Professor Sue McKemmish is an Australian archivist and scholar in the field of archival science. She is currently the Associate Dean Graduate Research for the Faculty of Information Technology at Monash University, Melbourne.

==Career==
McKemmish worked for 15 years for the National Archives of Australia and Public Record Office Victoria. In 1990 she joined Frank Upward at Monash University to develop a curriculum for recordkeeping professionals at undergraduate and post-graduate levels. She is best known in her discipline for her seminal paper "Evidence of me" (1996), about personal recordkeeping and societal memory. She also played a significant role in the development of records continuum thinking which led to Frank Upward's Records Continuum Model. In the 1990s she was a founding member of the Records Continuum Research Group at Monash.

She is a leader of continuum thinking, particularly related to societal memory linked to accountability, and is closely associated with the Australian records continuum movement. She has published extensively on recordkeeping in society, records continuum theory, recordkeeping metadata, and archival systems, and is a Laureate of the Australian Society of Archivists.
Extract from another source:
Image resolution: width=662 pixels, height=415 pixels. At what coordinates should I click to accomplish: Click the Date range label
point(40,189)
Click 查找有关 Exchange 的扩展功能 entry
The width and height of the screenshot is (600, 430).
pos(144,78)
She has been at the forefront of a research and education agenda based in continuum thinking, which includes the development and leadership of international, multidisciplinary and collaborative research projects, as well as supervising multiple PhD students. She is engaged in major research and standards initiatives relating to the use of metadata in records and archival systems, information resource discovery and smart information portals, Australian Indigenous archives, and the development of more inclusive archival educational programs that meet the needs of diverse communities.

McKemmish has taken on senior leadership roles in the Faculty of Information Technology at Monash. She is the Chair of Archival Systems, Founder and Director of the Centre for Organisational and Social Informatics (COSI), and Associate Dean Graduate Research of the Faculty of Information Technology.